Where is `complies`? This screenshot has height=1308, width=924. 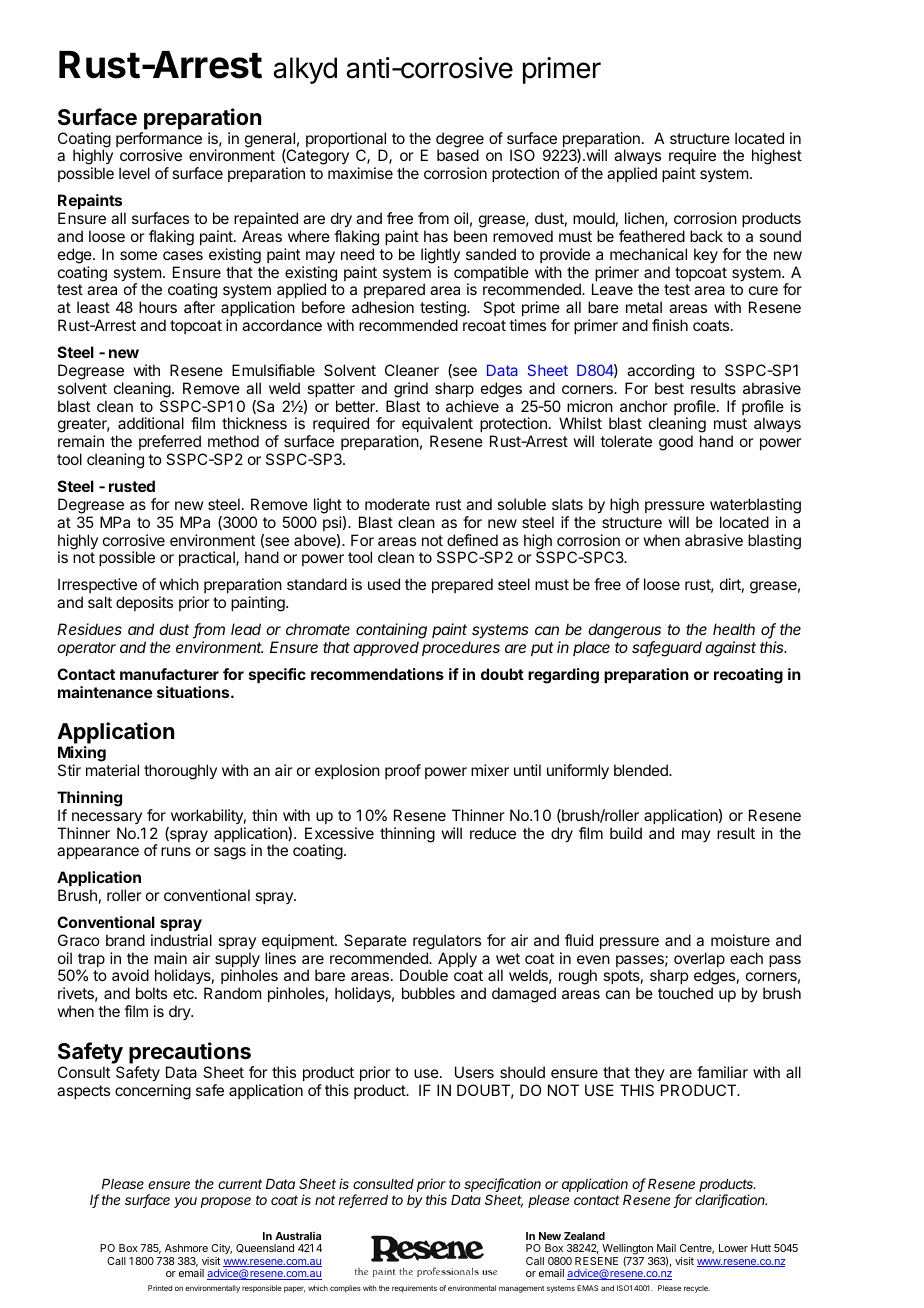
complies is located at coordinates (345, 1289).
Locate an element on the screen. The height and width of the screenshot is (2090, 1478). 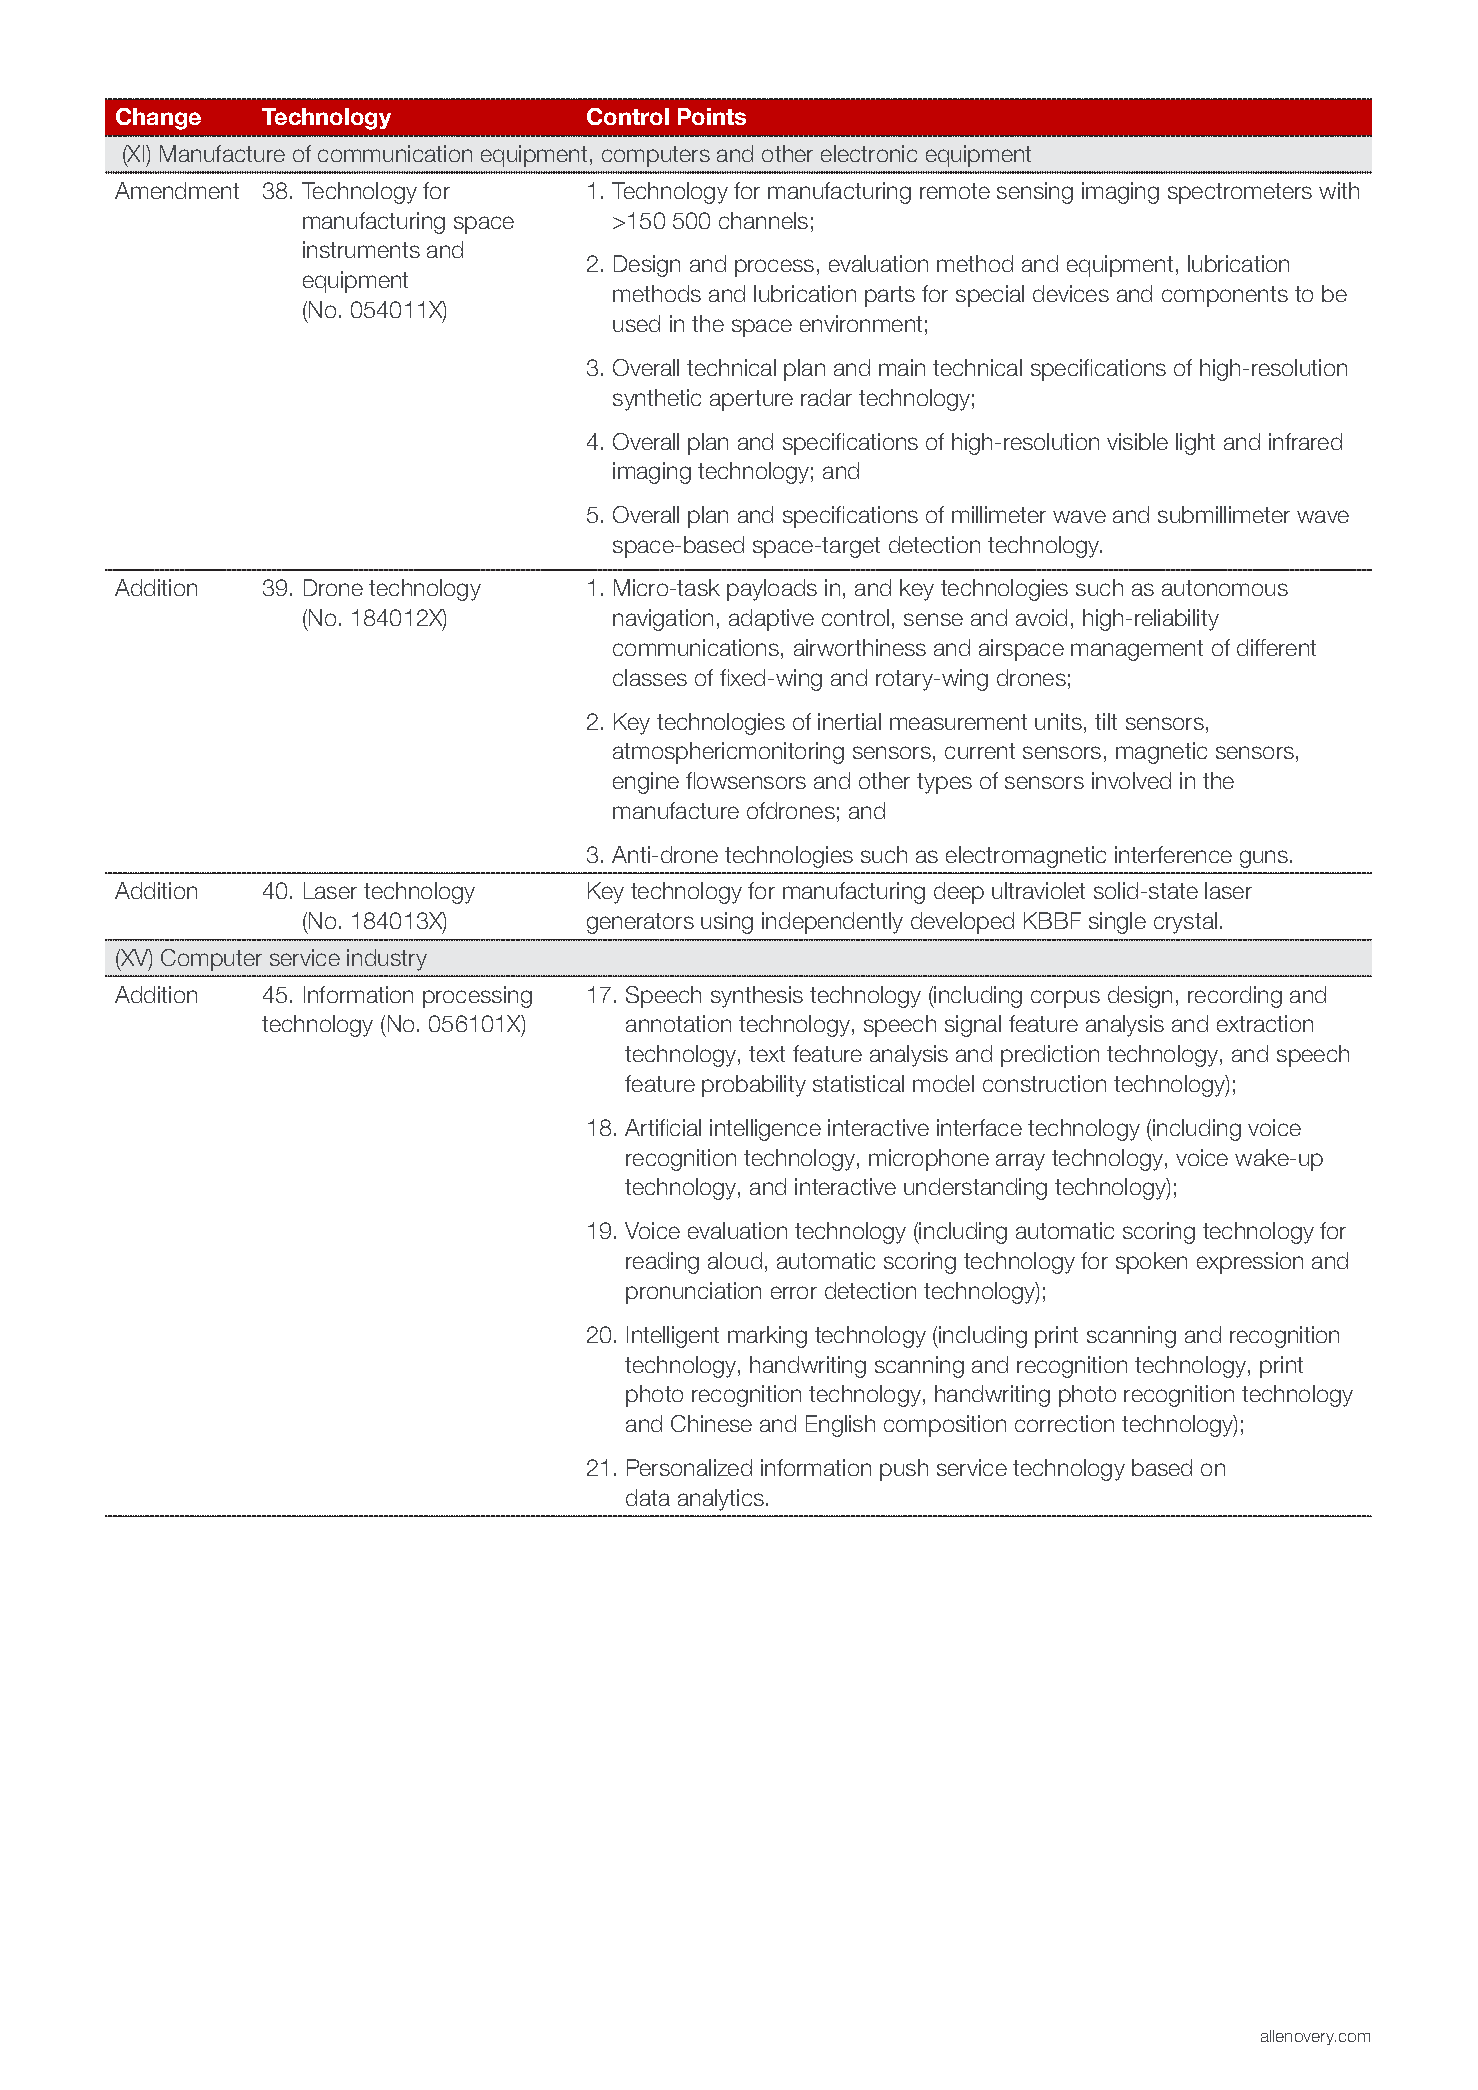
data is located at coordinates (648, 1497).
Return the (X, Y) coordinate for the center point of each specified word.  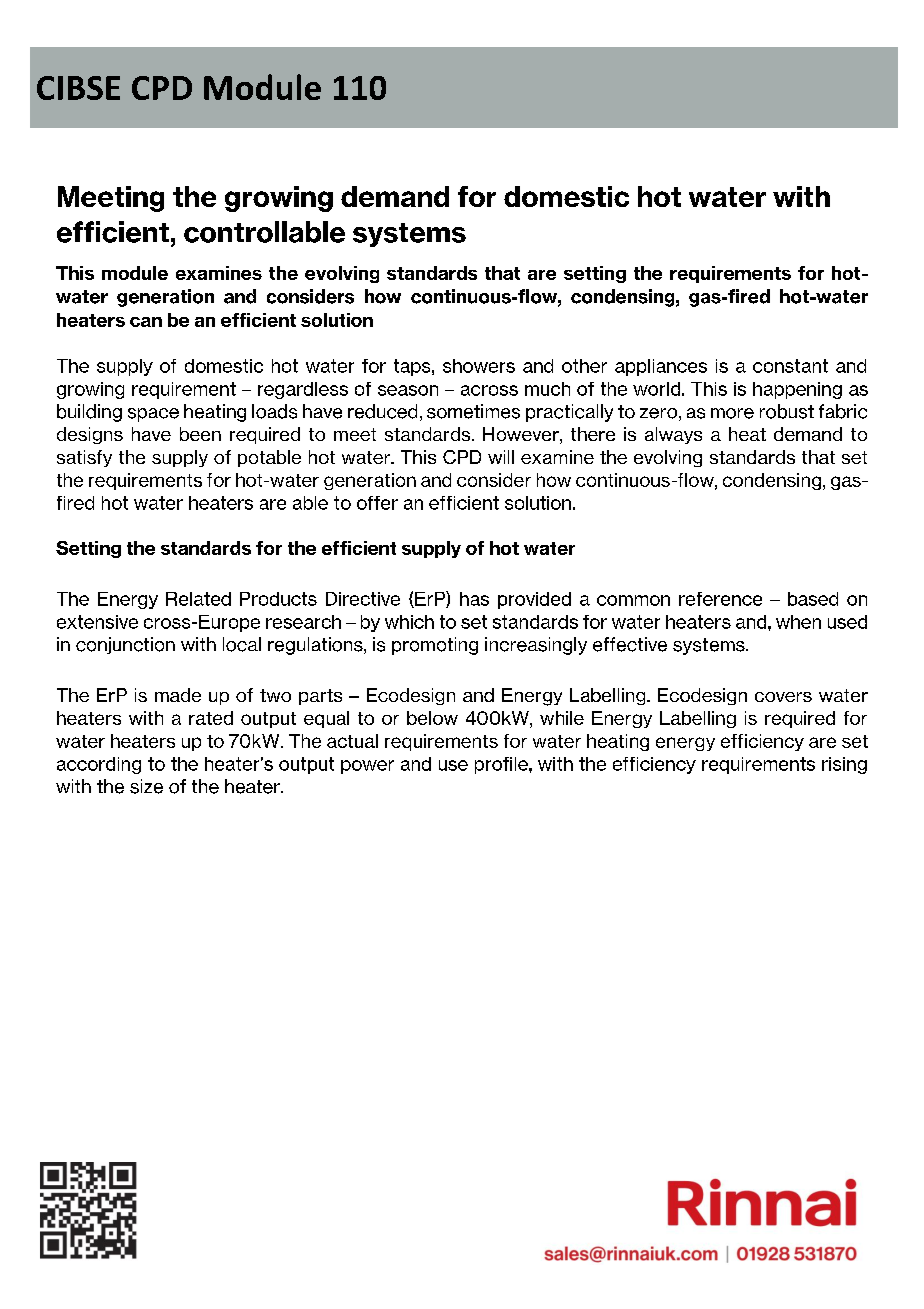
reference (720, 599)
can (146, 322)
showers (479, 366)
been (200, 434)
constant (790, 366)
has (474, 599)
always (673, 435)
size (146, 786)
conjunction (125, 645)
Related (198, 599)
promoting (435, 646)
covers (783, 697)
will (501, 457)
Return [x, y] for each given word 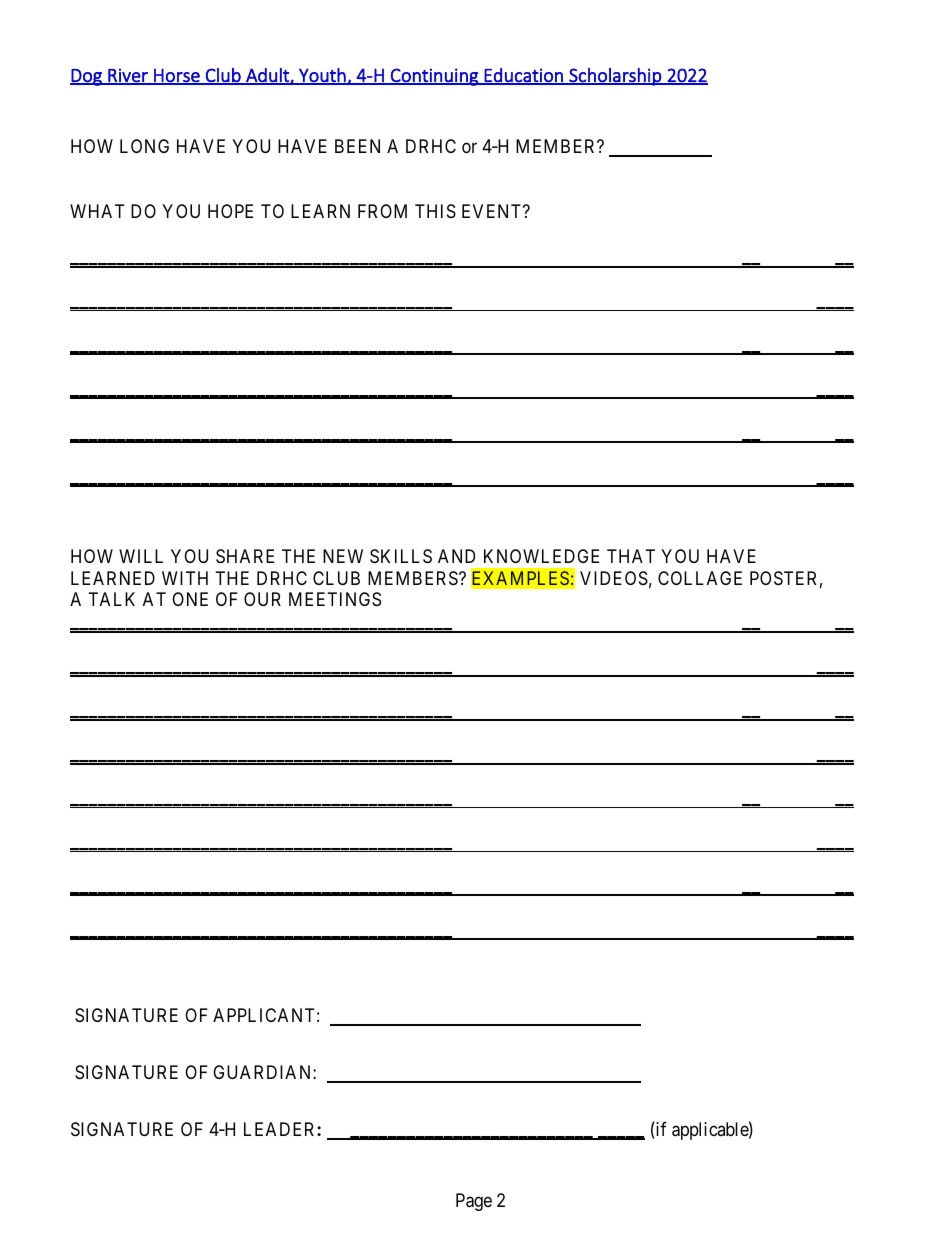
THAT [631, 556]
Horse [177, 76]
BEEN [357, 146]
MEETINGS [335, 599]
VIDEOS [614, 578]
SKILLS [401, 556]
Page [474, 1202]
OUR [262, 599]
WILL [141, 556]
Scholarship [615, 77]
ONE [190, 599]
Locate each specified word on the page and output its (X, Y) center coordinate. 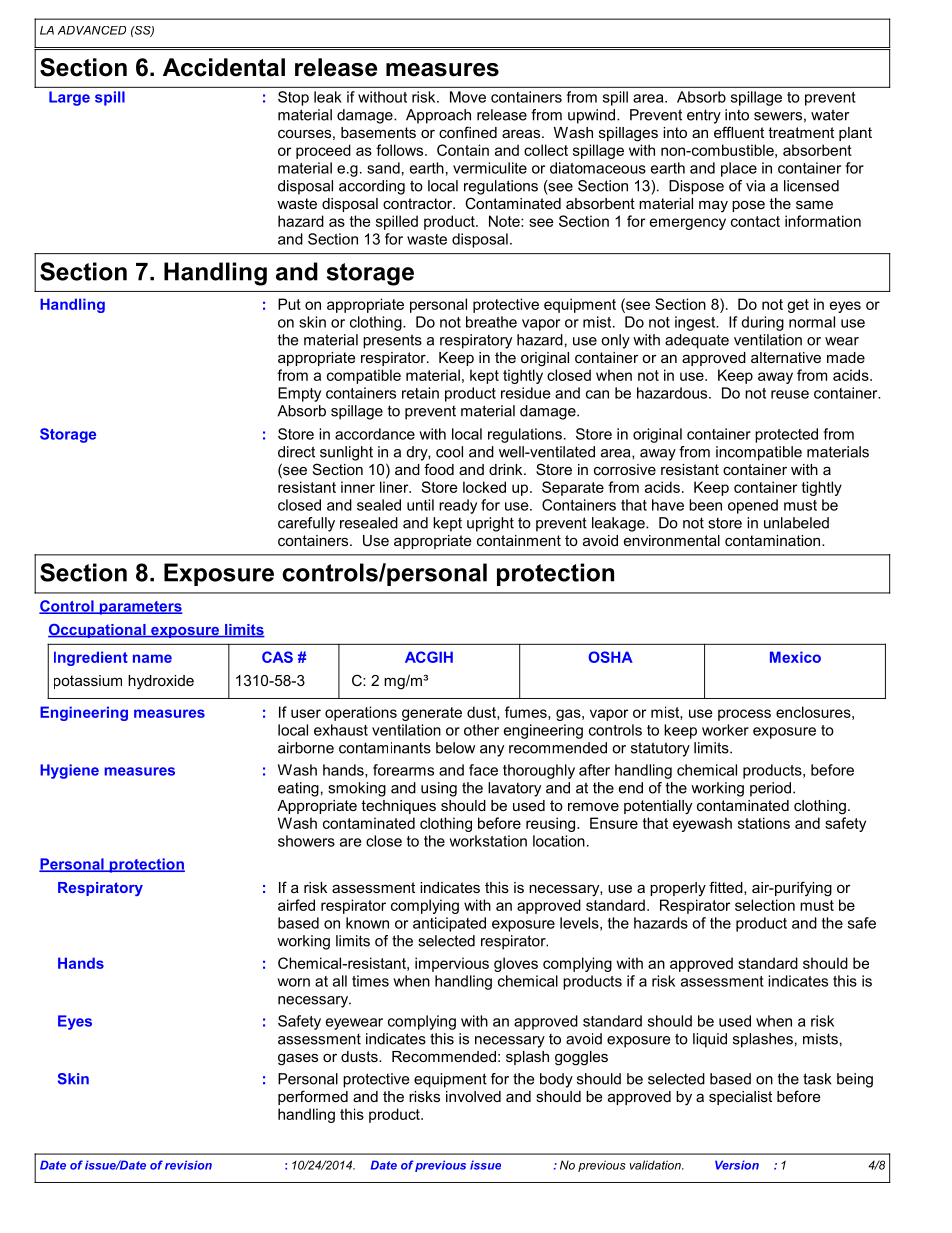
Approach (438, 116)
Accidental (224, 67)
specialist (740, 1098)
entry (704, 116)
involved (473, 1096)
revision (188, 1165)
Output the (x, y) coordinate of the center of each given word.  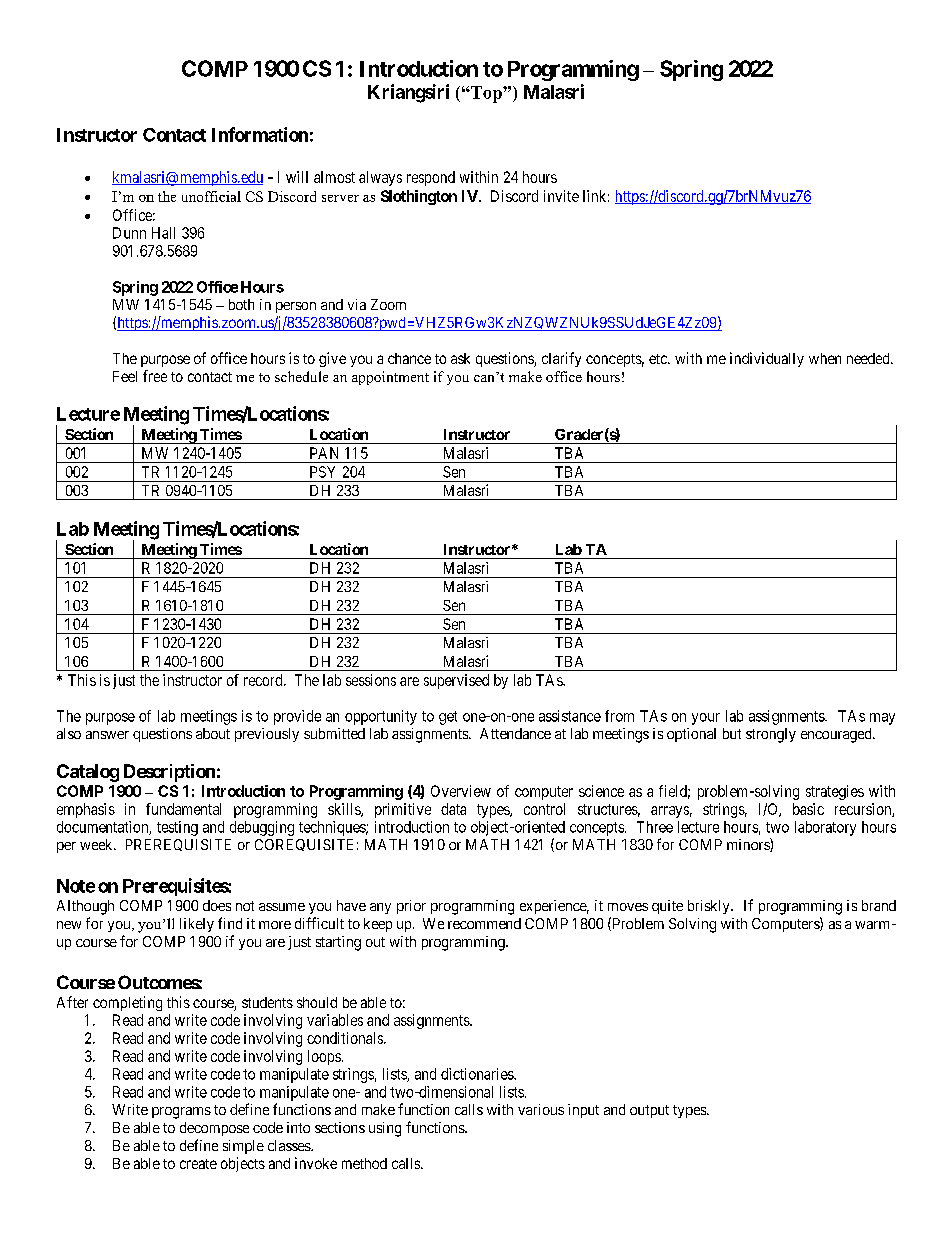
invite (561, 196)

What is needed
Copy these records word for word, leaving out the pictures.

Result
Where is `complies`? This screenshot has height=1308, width=924. 
complies is located at coordinates (345, 1289).
Locate an element on the screen. The height and width of the screenshot is (2090, 1478). 
data is located at coordinates (648, 1497).
Return the (X, Y) coordinate for the center point of each specified word.  
reference (720, 599)
can (146, 322)
showers (479, 366)
been (200, 434)
constant (790, 366)
has (474, 599)
always (673, 435)
size (146, 786)
conjunction (125, 645)
Related (198, 599)
promoting (435, 646)
covers (783, 697)
will (501, 457)
Return [x, y] for each given word 
THAT [631, 556]
Horse [177, 76]
BEEN [357, 146]
MEETINGS [335, 599]
VIDEOS [614, 578]
SKILLS [401, 556]
Page [474, 1202]
OUR [262, 599]
WILL [141, 556]
Scholarship [615, 77]
ONE [190, 599]
Locate each specified word on the page and output its (X, Y) center coordinate. 
Approach (438, 116)
Accidental (224, 67)
specialist (740, 1098)
entry (704, 116)
involved (473, 1096)
revision (188, 1165)
Output the (x, y) coordinate of the center of each given word.  
invite (561, 196)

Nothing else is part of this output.